P03-04[C09-06]DJM-1 cells deficient in BP180/Type XVII collagen exhibit rudiment hemidesmosomes and abnormal pattern of laminin-332 matrix

Type I hemidesmosomes (HDs) are cell-to-matrix adhesions that are found mainly in stratified epithelia including epidermis. Type I HDs contain plectin and BP230 as linker proteins, and integrin alpha 6 beta 4 and BP180 as transmembrane adhesion receptors. Laminin 332 is known as a major matrix ligand for HDs. Genetic defects in the genes encoding these HD components caused various types of epidermolysis bullosa, indicating importance of HDs in the connection between epidermal basal cells and underlying basement membranes. Recently, we reported that DJM-1 cells, a human squamous cell carcinoma cell line, were able to form mature HDs in a long-term culture condition with a serum-free medium containing calcium at a low concentration. In this study, we produced DJM-1 cells deficient in BP180 by DNA editing using CRISPR/Cas9 system. Under the long-term culture condition, the DJM-1 cells lacking BP180 formed HD-like adhesions, in which BP230 was completely absent and plectin distribution was markedly reduced.
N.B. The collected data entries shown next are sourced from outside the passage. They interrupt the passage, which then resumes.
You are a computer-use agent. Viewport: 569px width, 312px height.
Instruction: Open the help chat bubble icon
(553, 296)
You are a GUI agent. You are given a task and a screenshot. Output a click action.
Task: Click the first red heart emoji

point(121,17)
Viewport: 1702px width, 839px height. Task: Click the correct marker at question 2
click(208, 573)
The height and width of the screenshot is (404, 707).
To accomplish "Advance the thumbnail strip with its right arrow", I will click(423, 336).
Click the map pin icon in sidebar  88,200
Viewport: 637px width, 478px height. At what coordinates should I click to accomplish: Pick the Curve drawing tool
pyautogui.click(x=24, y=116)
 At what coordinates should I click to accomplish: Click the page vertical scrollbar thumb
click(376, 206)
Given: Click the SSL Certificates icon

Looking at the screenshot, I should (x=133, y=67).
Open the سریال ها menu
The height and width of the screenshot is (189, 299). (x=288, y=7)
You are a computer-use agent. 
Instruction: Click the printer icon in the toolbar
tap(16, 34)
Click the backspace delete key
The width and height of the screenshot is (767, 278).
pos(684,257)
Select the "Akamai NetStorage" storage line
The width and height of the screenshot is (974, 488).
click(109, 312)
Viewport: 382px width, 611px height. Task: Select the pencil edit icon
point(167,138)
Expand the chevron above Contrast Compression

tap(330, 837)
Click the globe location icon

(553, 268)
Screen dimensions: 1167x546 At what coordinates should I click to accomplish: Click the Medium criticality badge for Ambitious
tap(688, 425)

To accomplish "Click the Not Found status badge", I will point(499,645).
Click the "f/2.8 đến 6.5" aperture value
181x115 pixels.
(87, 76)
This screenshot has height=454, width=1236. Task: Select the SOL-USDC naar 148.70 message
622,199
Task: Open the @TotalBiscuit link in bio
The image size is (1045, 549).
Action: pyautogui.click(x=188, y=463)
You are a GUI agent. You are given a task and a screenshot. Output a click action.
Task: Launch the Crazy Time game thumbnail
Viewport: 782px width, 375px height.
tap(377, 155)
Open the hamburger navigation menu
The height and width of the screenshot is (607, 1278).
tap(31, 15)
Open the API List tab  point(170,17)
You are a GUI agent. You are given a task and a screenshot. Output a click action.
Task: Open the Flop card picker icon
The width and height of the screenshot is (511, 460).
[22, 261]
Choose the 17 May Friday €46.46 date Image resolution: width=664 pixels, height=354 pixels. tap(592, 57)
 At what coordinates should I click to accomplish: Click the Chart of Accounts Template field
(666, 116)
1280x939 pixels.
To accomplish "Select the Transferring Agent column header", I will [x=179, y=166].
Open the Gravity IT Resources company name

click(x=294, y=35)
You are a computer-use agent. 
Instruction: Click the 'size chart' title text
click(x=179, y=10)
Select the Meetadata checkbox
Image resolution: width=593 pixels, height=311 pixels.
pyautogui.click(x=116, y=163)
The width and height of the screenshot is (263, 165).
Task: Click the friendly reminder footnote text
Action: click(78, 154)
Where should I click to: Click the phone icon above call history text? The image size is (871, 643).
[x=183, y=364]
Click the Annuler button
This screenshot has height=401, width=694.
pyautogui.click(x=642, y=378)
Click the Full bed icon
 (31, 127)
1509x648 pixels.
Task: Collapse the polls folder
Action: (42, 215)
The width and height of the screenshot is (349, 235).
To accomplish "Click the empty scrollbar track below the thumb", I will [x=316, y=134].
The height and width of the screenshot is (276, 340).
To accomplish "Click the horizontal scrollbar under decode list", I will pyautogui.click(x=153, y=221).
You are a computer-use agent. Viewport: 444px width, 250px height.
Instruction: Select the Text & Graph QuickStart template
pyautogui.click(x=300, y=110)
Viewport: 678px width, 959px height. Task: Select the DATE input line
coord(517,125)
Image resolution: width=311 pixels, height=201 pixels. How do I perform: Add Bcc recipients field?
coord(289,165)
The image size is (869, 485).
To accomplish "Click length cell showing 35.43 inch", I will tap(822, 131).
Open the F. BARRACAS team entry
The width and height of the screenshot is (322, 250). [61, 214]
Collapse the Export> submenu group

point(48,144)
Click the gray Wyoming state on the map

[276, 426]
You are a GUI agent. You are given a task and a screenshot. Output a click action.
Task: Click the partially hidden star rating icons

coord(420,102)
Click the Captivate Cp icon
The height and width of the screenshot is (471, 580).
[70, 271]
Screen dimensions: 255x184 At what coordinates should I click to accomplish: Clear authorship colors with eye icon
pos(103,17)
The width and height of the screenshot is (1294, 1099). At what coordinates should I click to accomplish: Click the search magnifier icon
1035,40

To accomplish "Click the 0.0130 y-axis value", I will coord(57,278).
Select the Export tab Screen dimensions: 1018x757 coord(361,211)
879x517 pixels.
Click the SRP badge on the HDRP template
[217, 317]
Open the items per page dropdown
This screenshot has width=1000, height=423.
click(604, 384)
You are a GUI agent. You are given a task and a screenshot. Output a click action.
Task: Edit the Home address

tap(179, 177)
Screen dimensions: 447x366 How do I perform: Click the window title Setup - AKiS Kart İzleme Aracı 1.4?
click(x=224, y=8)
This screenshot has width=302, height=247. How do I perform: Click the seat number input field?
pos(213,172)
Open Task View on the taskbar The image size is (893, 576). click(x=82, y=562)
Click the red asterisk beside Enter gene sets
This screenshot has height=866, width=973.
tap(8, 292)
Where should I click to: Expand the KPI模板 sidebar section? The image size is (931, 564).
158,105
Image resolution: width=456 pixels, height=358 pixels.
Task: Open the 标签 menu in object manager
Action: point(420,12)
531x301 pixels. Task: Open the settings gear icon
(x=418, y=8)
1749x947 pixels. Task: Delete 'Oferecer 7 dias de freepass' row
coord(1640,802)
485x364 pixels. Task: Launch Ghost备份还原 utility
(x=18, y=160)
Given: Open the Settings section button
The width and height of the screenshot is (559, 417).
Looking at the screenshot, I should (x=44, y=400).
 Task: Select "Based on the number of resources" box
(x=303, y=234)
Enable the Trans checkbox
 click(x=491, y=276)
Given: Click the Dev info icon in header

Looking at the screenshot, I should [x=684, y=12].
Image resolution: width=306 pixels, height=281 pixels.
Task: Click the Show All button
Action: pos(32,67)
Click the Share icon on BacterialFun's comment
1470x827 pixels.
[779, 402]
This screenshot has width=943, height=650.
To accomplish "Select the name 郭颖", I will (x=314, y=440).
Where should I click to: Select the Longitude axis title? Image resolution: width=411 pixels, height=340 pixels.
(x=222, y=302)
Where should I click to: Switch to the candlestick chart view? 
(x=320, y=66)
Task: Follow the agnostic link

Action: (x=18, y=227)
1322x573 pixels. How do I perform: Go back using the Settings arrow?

The deposited laminin-332 matrix showed more diffuse pattern compared to the matrix deposited by parental cells. These phenotypes were rescued by the transfection of the cDNA encoding the full-length human BP180. The results indicate that BP180 plays an important role not only in the formation of HDs but also in the matrix assembly of laminin-332, which may underlie the pathological mechanism of junctional epidermolysis bullosa. In addition, our study demonstrated that DJM-1 is a useful cell line for producing a cell model of its epidermolysis bullosa to investigate pathological mechanism and to test therapeutic reagents.